Source records:
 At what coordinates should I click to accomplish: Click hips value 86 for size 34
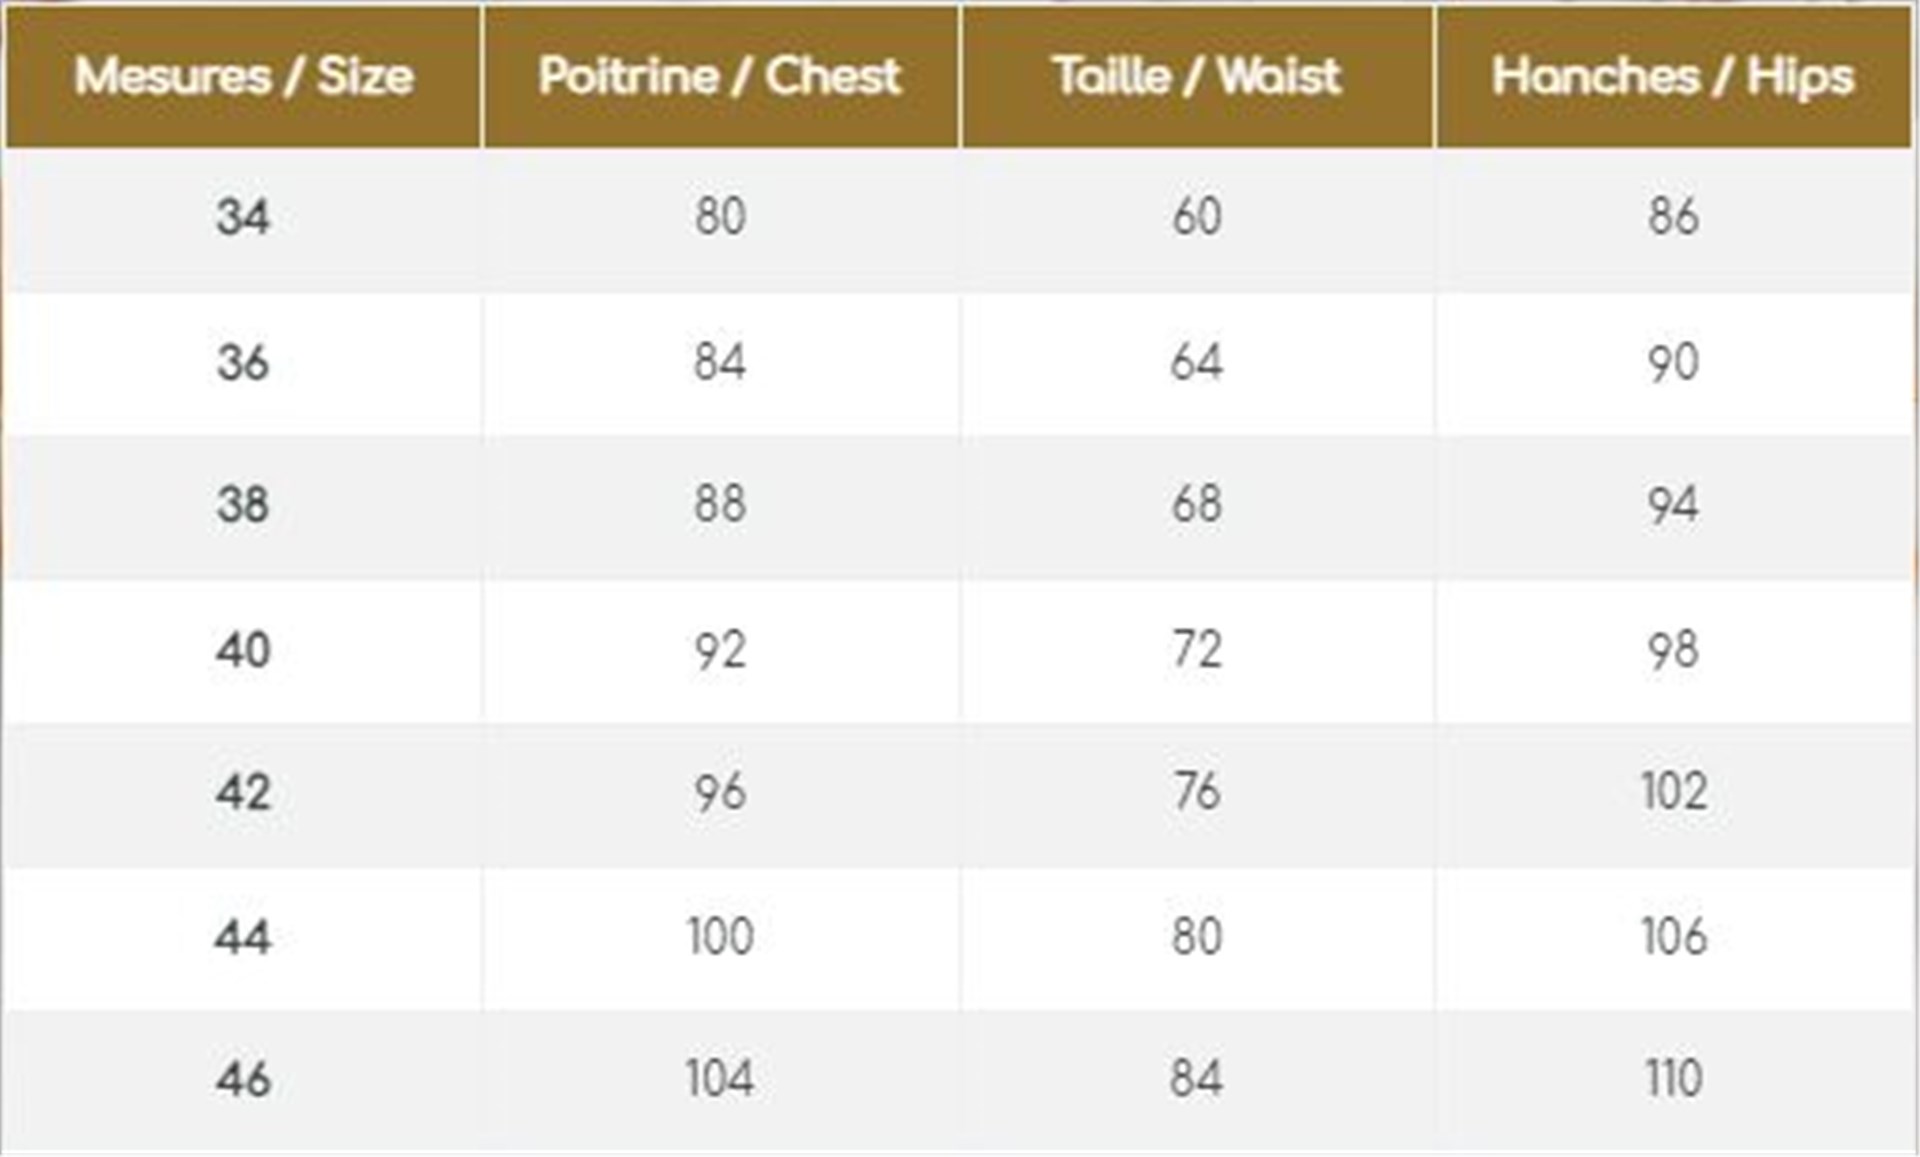pyautogui.click(x=1673, y=216)
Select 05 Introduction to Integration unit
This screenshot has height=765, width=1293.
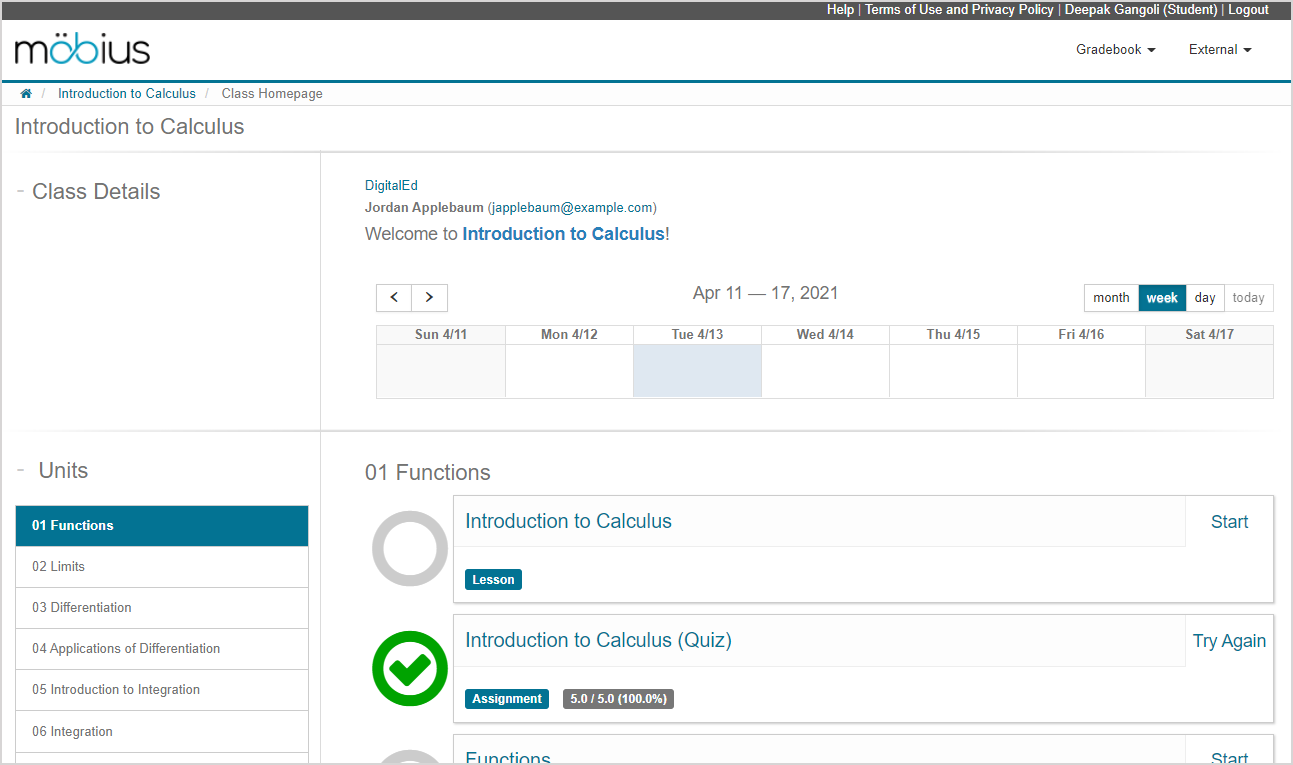coord(162,689)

* _REQUIREMENT_
Exact repetition of all the records is required, with the pictures excluded.

* _ANSWER SPACE_
 At what coordinates should I click to accomplish: Click hips value 86 for size 34
pyautogui.click(x=1673, y=216)
Select 05 Introduction to Integration unit
This screenshot has height=765, width=1293.
coord(162,689)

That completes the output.